> **Extracted text**
BookmarkSubscribeRSS Feed
🔒 This topic is solved and locked. Need further help from the community? Please sign in and ask a new question.
MFraga
Quartz | Level 8

Hello,

 

I need to impute missing values for my "age" variable. I have a huge longitudinal dataset (more than ten thousand observations) and every line corresponds to an annually observation. So I need to impute "age" controlling by my "id" variable. Here is an example of the structure of my dataset:

 

 

data have;

input id age;

datalines;

1 34

1 35

1 36

1 .

1 .

1 .

1 40

1 41

1 .

1 .

2 .

2 22

2 23

2 24

2 .

2 26

2 .

2 .

2 .

2 30

3 .

3 .

3 .

3 .

3 .

3 .

3 50

3 .

3 .

3 .

run;

 

 

I have already sorted the data in a descending way using this program:

 

proc sort data=have;

by id descending age;

run;

 

 

This works fine. My next step is to impute the missing values for my "age" variable. I write this data setp:

 

data want;

set have;

if age = . and id = lag(id) then age = lag(age) - 1;

run;

 

Unfortunately, the missing values for "age" remain missing. How could I solve this problem ? Also, for my "id" 3, how could I impute the observations that are above and are also missing ?

 

What I want as a result for the "age" variable would be:

 

 

datalines;

1 34

1 35

1 36

1 37

1 38

1 39

1 40

1 41

1 42

1 43

2 21

2 22

2 23

2 24

2 25

2 26

2 27

2 28

2 29

2 30

3 44

3 45

3 46

3 47

3 48

3 49

3 50

3 51

3 52

3 53

run;

 

 

I use SAS 9.3.

 

Thank you for your help!

 

 

 

 

 

1 ACCEPTED SOLUTION

Accepted Solutions
novinosrin
Tourmaline | Level 20

Hi @MFraga I have provided a solution. Kindly let me know if that works. Thank you!

View solution in original post

9 REPLIES 9
ballardw
Super User

@MFraga wrote:

Hello,

 

I need to impute missing values for my "age" variable. I have a huge longitudinal dataset (more than ten thousand observations) and every line corresponds to an annually observation. So I need to impute "age" controlling by my "id" variable. Here is an example of the structure of my dataset: 

 


First thing, 10,000 observations is not "huge" for SAS. Worry about huge when getting in the 100s of millions or more.

> **Data excerpts**
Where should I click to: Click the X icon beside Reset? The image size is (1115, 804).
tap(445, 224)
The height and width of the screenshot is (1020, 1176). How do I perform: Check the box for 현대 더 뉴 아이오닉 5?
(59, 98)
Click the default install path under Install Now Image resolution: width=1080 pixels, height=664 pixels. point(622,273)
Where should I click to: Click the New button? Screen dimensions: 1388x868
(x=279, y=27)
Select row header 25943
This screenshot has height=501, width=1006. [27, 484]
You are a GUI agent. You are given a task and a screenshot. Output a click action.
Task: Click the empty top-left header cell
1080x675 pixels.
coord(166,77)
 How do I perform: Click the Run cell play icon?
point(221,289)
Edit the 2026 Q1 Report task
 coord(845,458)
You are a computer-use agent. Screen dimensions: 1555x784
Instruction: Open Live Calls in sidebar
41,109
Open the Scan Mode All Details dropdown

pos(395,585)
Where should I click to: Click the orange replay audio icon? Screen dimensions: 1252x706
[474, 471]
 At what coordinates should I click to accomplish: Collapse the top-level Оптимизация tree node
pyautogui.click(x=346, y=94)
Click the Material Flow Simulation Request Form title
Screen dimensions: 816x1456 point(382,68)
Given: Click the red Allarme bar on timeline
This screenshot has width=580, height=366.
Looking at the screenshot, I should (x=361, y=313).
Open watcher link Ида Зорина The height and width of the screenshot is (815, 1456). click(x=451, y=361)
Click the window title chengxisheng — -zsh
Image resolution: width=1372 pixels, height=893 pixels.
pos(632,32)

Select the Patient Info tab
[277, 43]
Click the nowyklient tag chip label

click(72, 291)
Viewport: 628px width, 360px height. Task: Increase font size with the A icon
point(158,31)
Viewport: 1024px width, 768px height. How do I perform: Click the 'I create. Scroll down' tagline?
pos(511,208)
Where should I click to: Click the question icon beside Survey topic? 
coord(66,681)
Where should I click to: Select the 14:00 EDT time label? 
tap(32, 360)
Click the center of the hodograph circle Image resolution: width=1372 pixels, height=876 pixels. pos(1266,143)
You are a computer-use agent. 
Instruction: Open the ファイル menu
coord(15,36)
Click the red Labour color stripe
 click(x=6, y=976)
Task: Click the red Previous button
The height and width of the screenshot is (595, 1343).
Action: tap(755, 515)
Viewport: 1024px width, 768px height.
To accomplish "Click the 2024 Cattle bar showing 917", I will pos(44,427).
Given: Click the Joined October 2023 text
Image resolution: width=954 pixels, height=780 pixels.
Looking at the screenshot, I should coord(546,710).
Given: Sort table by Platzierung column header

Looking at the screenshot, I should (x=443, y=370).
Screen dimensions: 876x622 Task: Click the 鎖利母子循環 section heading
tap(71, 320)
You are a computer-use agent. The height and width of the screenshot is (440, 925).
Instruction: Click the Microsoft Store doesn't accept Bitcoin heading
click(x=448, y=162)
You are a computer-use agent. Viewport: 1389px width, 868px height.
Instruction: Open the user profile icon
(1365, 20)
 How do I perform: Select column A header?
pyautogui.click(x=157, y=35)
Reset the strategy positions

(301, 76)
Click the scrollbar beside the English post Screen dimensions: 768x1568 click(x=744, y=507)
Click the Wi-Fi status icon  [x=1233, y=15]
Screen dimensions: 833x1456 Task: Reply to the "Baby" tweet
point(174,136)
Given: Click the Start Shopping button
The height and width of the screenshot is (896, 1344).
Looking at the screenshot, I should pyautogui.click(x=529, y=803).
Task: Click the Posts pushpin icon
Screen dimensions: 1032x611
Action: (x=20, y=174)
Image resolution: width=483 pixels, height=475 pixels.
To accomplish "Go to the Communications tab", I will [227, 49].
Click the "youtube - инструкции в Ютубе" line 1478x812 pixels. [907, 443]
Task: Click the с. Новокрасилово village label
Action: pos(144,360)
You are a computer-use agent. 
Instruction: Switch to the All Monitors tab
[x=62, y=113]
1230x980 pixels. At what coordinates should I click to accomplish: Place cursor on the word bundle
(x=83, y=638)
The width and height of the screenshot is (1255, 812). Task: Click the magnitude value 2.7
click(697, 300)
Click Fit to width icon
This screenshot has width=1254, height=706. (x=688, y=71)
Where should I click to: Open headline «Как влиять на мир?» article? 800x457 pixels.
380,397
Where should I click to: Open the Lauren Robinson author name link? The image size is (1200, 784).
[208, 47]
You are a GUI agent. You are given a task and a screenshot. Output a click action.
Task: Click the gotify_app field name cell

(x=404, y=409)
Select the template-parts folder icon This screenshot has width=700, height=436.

> **Work instructions**
[a] In the SAS forum thread on imputing missing age values, why does the first reply object to describing a dataset of more than ten thousand observations as "huge"?
[b] Resume the SAS forum thread on imputing missing age values, starting after its final sentence.
The material plays no part in this work.

> **Written answers**
[a] The reply states that 10,000 observations is not "huge" for SAS. It adds that size becomes a concern only when a dataset reaches the hundreds of millions of observations or more.

[b]
If this is longitudinal data do you have a date for when each record was collected? That would be appropriate to sort by as well to get records in order and might providing additional data that can be used provide a better estimate.

novinosrin
Tourmaline | Level 20

for id 2,

2 .

2 22

2 23

2 24

2 .

2 26

2 .

 

Since you do not have the first age(i.e being missing) , do you want to the logic to go backwards and forwards?

Oh well, perhaps that's what you meant by lead/lag?

MFraga
Quartz | Level 8

Hi novinosrin,

 

I need to fill all the missing values following the logic idea that we just get old one year every year. Every observation is colected just once every year. I do not want to have missing values for my "age" variable. The way I will sort my data at the end of the imputation will be "ascending" the "age" variable after I have no more missing values. So, for the "id" 2, I need to fill the all the missing values, it does not matter if it is the first or the last observation.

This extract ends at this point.